She, too, had very strongly developed social gifts. Whenever my wife or I tried to commiserate with her she made light of the trouble and spoke of the pleasure entertaining gave her. I must say that this was no mere make-believe upon her part.

Nor did this social socialist lack in aesthetic instinct. That side of his nature was revealed to me on one occasion when he took me from his hometown in Twickenham, after a hearty luncheon at his home, to Richmond, where his millionaire cousin Sir Ratan Tata, to whom he was deeply attached, had, some years earlier, bought an estate and spent immense sums upon improving the grounds and enlarging, beautifying and furnishing the mansion. As he leisurely conducted me over the house, vacant at the time, his eye lingered over the silk curtains, tapestried chairs and sofas and soft pile carpets. The richness of the stuff and the exquisite blending of one tone with another delighted him. He spoke in warm terms of Lady Tatas artistic taste, which had found unfettered expression there. He also told me of Sir Ratans interest in archaeology and of his quiet but discriminating charities.
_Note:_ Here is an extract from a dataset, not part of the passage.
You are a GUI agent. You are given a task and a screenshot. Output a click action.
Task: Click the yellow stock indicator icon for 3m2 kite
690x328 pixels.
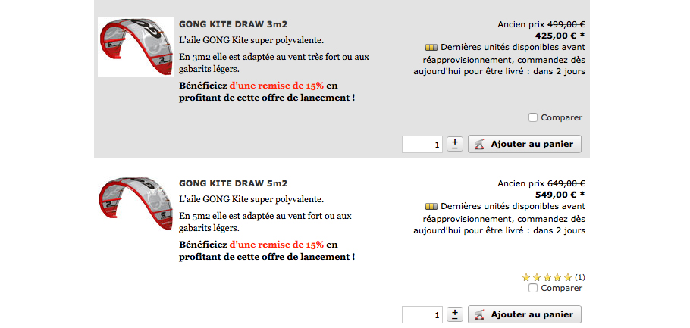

Under the hard crust of realism I discovered there was in Saklatvala love of the beautiful. Had he possessed ampler resources, I felt, he might have created a wholly different environment for himself and may even have not been such a hot-gospeller of socialism. Such was not meant to be the case, however, by the Fates that control the destinies of men.
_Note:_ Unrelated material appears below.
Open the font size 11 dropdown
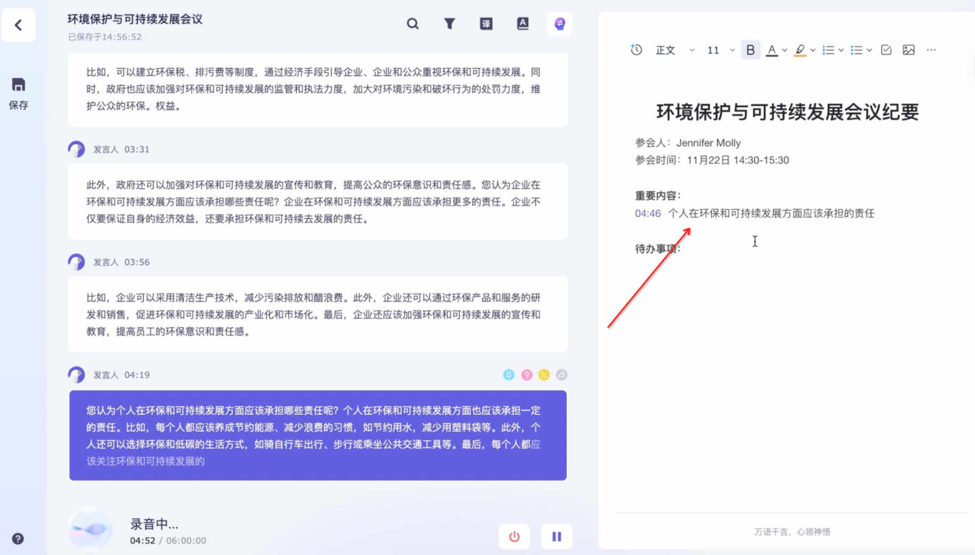point(732,50)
Shapurji must have been born with a combative faculty that, as he grew older, developed and, in time, dominated his whole nature. I recall his once confiding in me that while he was studying, I believe at St. Xaviers College in Bombay, Mrs. Annie Besant visited that city and delivered an address. Something in her manner or message made him wroth. With the aid of some companions bent upon mischief, he tried to raise an uproar in the meeting.

Saklatvala never got over his dislike of Mrs. Besant. He found her socialism as weak as water questioned the genuineness of her interest in Indian workers welfare poked fun at her politics. His ideas had become so fixed in his mind that reasoning was of no avail.

He found fault also with Mahatma Gandhi, chiefly because the Mahatma refused to quarrel with mill-owners while seeking to befriend the workers. Still greater hatred was reserved by him for the men who managed Congress affairs in London. He tried more than once to storm the citadel of the British Committee, but without success.

Saklatvala had started an organization of his own. He called it the Workers Welfare League of India. It advocated the making of provision in India for the welfare of the working population equivalent to if not identical with that granted to the working people of Great Britain.

No one with a spark of humanity could help but admire the ideal. It was, however, beyond the realm of practicability. Conditions in India differed from those in Britain so widely that only a visionary could ask factory owners in Bombay, Ahmedabad and other Indian centres to approximate to British standards either in respect of hours or wages.

Our industrial workers came mostly from the countryside and did not stick to the mill or the factory throughout the year, let alone throughout their lives. They sprang from stock that, for generations, had been under-fed. What little physical strength they possessed when they entered the city was drained out of them by the work to which they were unused and by the insanitary conditions in which they were compelled to live and the temptations to which many of them succumbed. Their minds were steeped in ignorance and they lacked discipline of any description. How could anyone with any sense expect these men and women to produce as much yarn or fabric as a hand in Britain?

Saklatvala would not see this aspect of the case. Whenever it was brought to his notice, he would merely assert that even with the low per capita output, the mill-owners in India were battening on the toil of the wage-workers and that they could well afford to raise conditions to the British level.

Again and again Saklatvala pressed me to join the League he had started. Each time I refused to have anything to do with it. He was impatient, sometimes to the point of rudeness, he did not part company with me, however.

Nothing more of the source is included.